İçerikte Neler Var?
Enerji Krizi ve Enerji Arz Güvenliği
Tedarikte yaşanan sıkıntılar, hammadde fiyatlarındaki artışlar, şimdi de doğal gaz krizi… Bu zor koşullarda hala üretim yapmaya devam eden sanayicilerimizi tebrik etmek istiyorum. Belki de bizim en önemli üstünlüğümüz mücadeleden yılmayan sanayicimiz.
İran teknik bir arıza sebebiyle 10 gün Türkiye’ye doğal gaz arzını kısacağını açıkladı. Bu konuda çeşitli spekülasyonlar yapılsa da biz Enerji Bakanı Sayın Fatih Dönmez’in açıklamalarını baz almak durumundayız. Kesintinin 31 Ocak’ta son bulacağını hatta daha öne alınması için Türkiye’den de temsilcilerin İran’da bulunduğunu açıkladı Sayın Bakan.
Doğal gaz Türkiye için hayli önemli. Türkiye’de doğal gazın %46’sı elektrik üretiminde %31’si ise sanayide kullanılıyor. Konutta kullanılan doğal gaz ise %11. Yani doğal gaz tüketiminin %77’sini elektrik üretimi ve sanayi oluşturuyor. Bu kısıntı haberinin ardından BOTAŞ sanayi ve elektrik santrallerine gaz tedarikinde %40 kısıntıya gidileceğini açıkladı. Tabii elektrik santrallerinde üretim aksayacağı için TEİAŞ’tan Organize Sanayi Bölgelerine 72 saat elektrik kesintisi yapılacağı haberi geldi. Yapılan pazarlıklar sonucu ilaç sanayi, et ve süt ile cam, seramik, demir çelik sektörleri muaf tutuldu. Üretim büyük ölçüde duraksadı. Sanayicinin, ihracatçının taahhütleri var. Maliyet yüksek.
Kriz nasıl geldi
Aslında sorun 2020 yılına dayanıyor. 2020 yılında düşen küresel talep, enerji fiyatlarında aşağı yönlü bir baskı yaratmıştı. Diğer taraftan özellikle ABD’li kaya gazı üreticileri talebin düşük olmasına rağmen vadeli kontratlarındaki yükümlülüklerini yerine getirebilmek adına üretimi kısmadılar.
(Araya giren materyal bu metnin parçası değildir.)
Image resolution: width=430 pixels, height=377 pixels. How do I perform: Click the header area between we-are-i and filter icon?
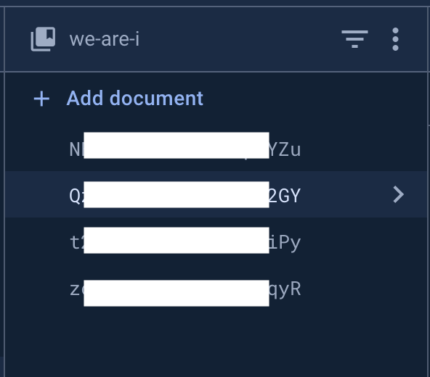[240, 39]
Bu fiyatları daha da düşürdü. 2020 Haziran ayında doğal gaz fiyatı 2018 sonu fiyatının üçte birine düşmüştü.
Fiyatların çakılması sektörde kârlılığı düşürdü, yeni yatırımlar ertelendi. Özellikle ABD’li üreticiler az olan bu kârları da temettü olarak dağıtınca bırakın yeni yatırımı yenileme yatırımı bile yapılamadı.
Bizim doğal gaz alımlarımız ise uzun vadeli kontratlarla. Rusya, Azerbaycan ve İran’dan boru hatları ile alıyoruz. Cezayir ve Nijerya’dan sıvılaştırılmış doğal gaz (LNG) alımımız da var ama bunlar için de kontratlarımız var. Spot piyasada doğal gaz fiyatı düşünce biz vadesi gelen kontratları yenilemede elimizde bir koz (düşük fiyatlar) olduğunu düşünerek çok aceleci davranmadık.
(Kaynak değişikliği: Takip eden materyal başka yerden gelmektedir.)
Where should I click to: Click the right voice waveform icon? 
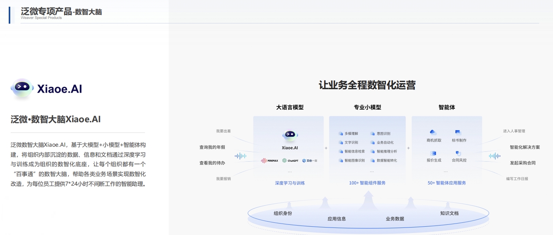tap(494, 156)
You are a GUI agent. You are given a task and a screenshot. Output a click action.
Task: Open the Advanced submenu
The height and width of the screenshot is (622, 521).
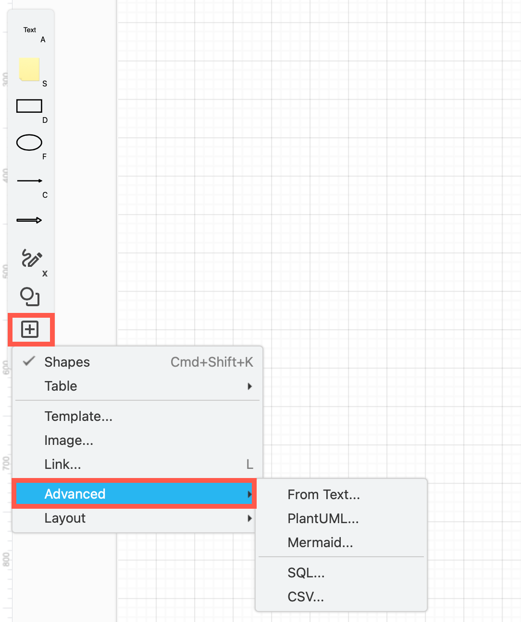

2021’de ise enerji piyasasında işler değişti. Talep arttı, tabi enerji talebi de. Fiyatlar spot piyasada birden 5 katına çıktı. Avrupa’da bir enerji krizi patlak verdi. Biz acele ile uzun vadeli kontratlarımızı Azerbaycan ve çok yeni olarak Rusya ile yeniledik ama hangi fiyattan bilmiyoruz. Yaz boyu da fiyatlar yükseldiği için depolardaki doğal gaz stokunu arttırmadık. Yani bu kışa bıçak sırtı bir pozisyonda girdik. 2022’de ardışık soğuk günün çok olması sonucu konutlarda doğal gaz talebi arttı. Zaten sanayi üretimi iyi gidiyor. Orada da hem doğal gaza hem de elektriğe talep çok. Bu ortamda İran da doğal gazı kesince maalesef böyle bir durumda kaldık.
Enerji arz güvenliği
Havalar yakında yeniden ısınacak. İran’da 31 Ocak’ta gaz akışının başlayacağını açıklamış. Bu kriz muhtemelen bir hafta içinde çözülür. Ama bize şu soruları bırakır: Enerji arz güvenliğimiz yeterli mi? Önümüzde muhtemel krizler var mı?
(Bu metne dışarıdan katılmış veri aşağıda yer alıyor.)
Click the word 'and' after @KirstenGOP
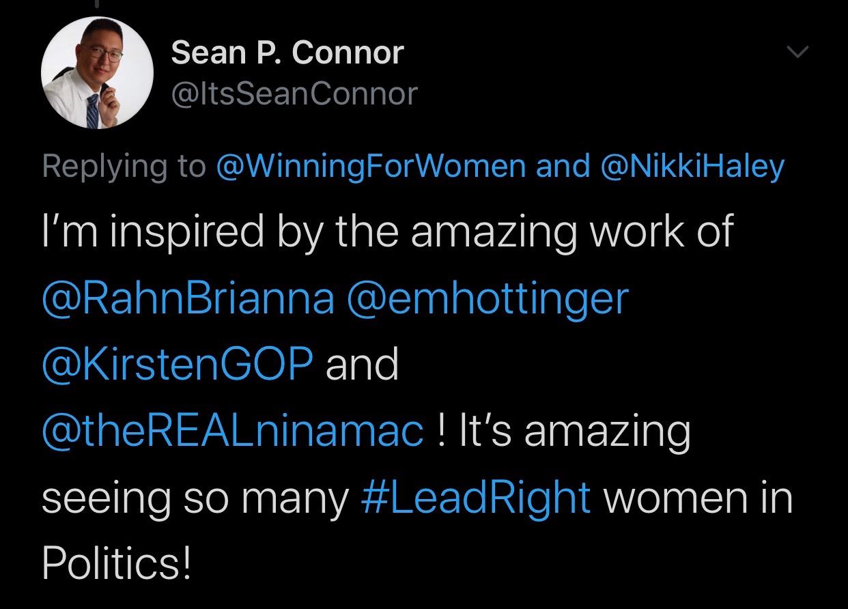The width and height of the screenshot is (848, 609). tap(362, 364)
Türkiye enerjide dışa bağımlı bir ülke, enerjimizin %74’ünü ithal ediyoruz. Bu nedenle enerji arz güvenliği bizim için daha da önemli hale geliyor. Arz güvenliğini sağlamak için ise depolanabilir enerjiyi arttırmamız, arz kaynağı çeşitliliğine gitmemiz ve en nihayetinde enerjide dışa bağımlılığımızı düşürmemiz gerekiyor.
Türkiye Doğal Gaz Dağıtıcıları Birliği’nin verilerine göre bu kışa (Ekim 2021) 2.7 milyar metreküp depo kapasitesi ile girmişiz. Türkiye’nin yıllık tüketimi 60 milyar metreküp. 2022’de 63 milyar metreküpe çıkması bekleniyor. Depolardaki stok toplam tüketimin %4.5’i. Kabul edilen standart olan %20’nin çok altında. Enerji arz güvenliği için depolama kapasitesinin arttırılması önemli.
Arz güvenliğinin bir diğer unsuru ise çeşitlendirme yapabilmek. Rusya, Azerbaycan ve İran’la uzun vadeli anlaşmalarımız var. LNG alımı için de başka ülkelerle uzun vadeli anlaşmalar yapabiliriz. Bu arz çeşitliliğimizi arttıracaktır. 2021’in sonralarında ABD’den önemli ölçüde LNG ithalatı yapıldı örneğin. Bu kapsamda uzun vadeli sözleşmeler müzakere edilebilir.
2020 yılında elektrik enerjisi üretiminin %34.8’i kömürden, %25.6’sı hidroelektrikten %22.7’si doğal gazdan %8.1’i rüzgârdan ve %3.8’i güneş enerjisinden sağlanmış. Enerjide ithalat bağımlılığımızı azaltmak için rüzgâr ve güneş enerjisi gibi enerji kaynaklarının payı arttırılmalı. Türkiye yenilenebilir enerjide avantaja sahip bir ülke. Ancak bu konuda daha fazla teşvik şart. Bu hem Yeşil Mutabakata uyum hem de 2053 net sıfır hedefleri için bir gereklilik. Üstelik enerjide ithal bağımlılığını azaltmak enerji maliyetlerinin cari denge üzerindeki etkisini de azaltacaktır.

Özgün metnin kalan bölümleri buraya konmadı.